• **EXERCISE PROMPT**: Repeat all of the material exactly, with no line missing.

• **DATA TO EXAMINE**:
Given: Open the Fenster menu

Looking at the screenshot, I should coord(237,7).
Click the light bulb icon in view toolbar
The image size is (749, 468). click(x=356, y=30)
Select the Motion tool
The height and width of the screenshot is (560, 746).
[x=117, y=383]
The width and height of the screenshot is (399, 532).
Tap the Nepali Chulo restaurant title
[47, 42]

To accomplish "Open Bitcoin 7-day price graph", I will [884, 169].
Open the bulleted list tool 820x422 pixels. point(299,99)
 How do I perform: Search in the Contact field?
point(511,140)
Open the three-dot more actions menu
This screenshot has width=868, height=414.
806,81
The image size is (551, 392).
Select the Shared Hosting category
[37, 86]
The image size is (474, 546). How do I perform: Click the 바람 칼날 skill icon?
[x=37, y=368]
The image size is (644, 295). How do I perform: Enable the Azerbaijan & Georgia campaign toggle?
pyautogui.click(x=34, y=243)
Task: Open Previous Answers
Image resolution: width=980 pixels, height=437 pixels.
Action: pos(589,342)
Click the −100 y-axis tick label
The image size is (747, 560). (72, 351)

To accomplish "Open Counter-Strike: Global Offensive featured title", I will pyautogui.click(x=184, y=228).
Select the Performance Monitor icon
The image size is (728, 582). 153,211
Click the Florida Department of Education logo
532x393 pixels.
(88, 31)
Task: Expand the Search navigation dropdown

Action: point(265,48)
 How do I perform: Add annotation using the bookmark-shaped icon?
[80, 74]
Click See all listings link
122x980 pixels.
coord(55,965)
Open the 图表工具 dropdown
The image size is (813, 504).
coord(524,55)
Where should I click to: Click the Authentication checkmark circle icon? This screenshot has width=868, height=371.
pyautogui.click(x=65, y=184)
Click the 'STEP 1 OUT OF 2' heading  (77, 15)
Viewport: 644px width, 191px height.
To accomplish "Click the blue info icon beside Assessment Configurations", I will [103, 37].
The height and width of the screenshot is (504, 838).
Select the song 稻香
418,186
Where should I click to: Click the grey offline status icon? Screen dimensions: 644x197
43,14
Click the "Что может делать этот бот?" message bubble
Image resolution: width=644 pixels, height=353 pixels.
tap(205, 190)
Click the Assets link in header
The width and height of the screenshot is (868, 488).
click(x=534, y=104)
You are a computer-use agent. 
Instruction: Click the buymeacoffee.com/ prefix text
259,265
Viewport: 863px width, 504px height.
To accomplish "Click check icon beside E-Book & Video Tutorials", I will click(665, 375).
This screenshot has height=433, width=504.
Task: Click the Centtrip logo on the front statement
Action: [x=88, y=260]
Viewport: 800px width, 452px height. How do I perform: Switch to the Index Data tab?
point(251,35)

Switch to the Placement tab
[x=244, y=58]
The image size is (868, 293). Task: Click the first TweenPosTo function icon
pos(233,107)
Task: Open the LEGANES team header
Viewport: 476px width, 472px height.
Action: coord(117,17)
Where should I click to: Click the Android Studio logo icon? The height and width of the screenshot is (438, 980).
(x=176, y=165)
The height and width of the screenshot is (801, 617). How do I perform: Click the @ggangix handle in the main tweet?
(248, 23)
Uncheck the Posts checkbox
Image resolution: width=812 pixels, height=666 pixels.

• **RESULT FOR THIS EXERCISE**:
Given: Open the Fenster menu

Looking at the screenshot, I should coord(237,7).
Click the light bulb icon in view toolbar
The image size is (749, 468). click(x=356, y=30)
Select the Motion tool
The height and width of the screenshot is (560, 746).
[x=117, y=383]
The width and height of the screenshot is (399, 532).
Tap the Nepali Chulo restaurant title
[47, 42]

To accomplish "Open Bitcoin 7-day price graph", I will [884, 169].
Open the bulleted list tool 820x422 pixels. point(299,99)
 How do I perform: Search in the Contact field?
point(511,140)
Open the three-dot more actions menu
This screenshot has width=868, height=414.
806,81
The image size is (551, 392).
Select the Shared Hosting category
[37, 86]
The image size is (474, 546). How do I perform: Click the 바람 칼날 skill icon?
[x=37, y=368]
The image size is (644, 295). How do I perform: Enable the Azerbaijan & Georgia campaign toggle?
pyautogui.click(x=34, y=243)
Task: Open Previous Answers
Image resolution: width=980 pixels, height=437 pixels.
Action: pos(589,342)
Click the −100 y-axis tick label
The image size is (747, 560). (72, 351)

To accomplish "Open Counter-Strike: Global Offensive featured title", I will pyautogui.click(x=184, y=228).
Select the Performance Monitor icon
The image size is (728, 582). 153,211
Click the Florida Department of Education logo
532x393 pixels.
(88, 31)
Task: Expand the Search navigation dropdown

Action: point(265,48)
 How do I perform: Add annotation using the bookmark-shaped icon?
[80, 74]
Click See all listings link
122x980 pixels.
coord(55,965)
Open the 图表工具 dropdown
The image size is (813, 504).
coord(524,55)
Where should I click to: Click the Authentication checkmark circle icon? This screenshot has width=868, height=371.
pyautogui.click(x=65, y=184)
Click the 'STEP 1 OUT OF 2' heading  (77, 15)
Viewport: 644px width, 191px height.
To accomplish "Click the blue info icon beside Assessment Configurations", I will [103, 37].
The height and width of the screenshot is (504, 838).
Select the song 稻香
418,186
Where should I click to: Click the grey offline status icon? Screen dimensions: 644x197
43,14
Click the "Что может делать этот бот?" message bubble
Image resolution: width=644 pixels, height=353 pixels.
tap(205, 190)
Click the Assets link in header
The width and height of the screenshot is (868, 488).
click(x=534, y=104)
You are a computer-use agent. 
Instruction: Click the buymeacoffee.com/ prefix text
259,265
Viewport: 863px width, 504px height.
To accomplish "Click check icon beside E-Book & Video Tutorials", I will click(665, 375).
This screenshot has height=433, width=504.
Task: Click the Centtrip logo on the front statement
Action: [x=88, y=260]
Viewport: 800px width, 452px height. How do I perform: Switch to the Index Data tab?
point(251,35)

Switch to the Placement tab
[x=244, y=58]
The image size is (868, 293). Task: Click the first TweenPosTo function icon
pos(233,107)
Task: Open the LEGANES team header
Viewport: 476px width, 472px height.
Action: coord(117,17)
Where should I click to: Click the Android Studio logo icon? The height and width of the screenshot is (438, 980).
(x=176, y=165)
The height and width of the screenshot is (801, 617). How do I perform: Click the @ggangix handle in the main tweet?
(248, 23)
Uncheck the Posts checkbox
Image resolution: width=812 pixels, height=666 pixels.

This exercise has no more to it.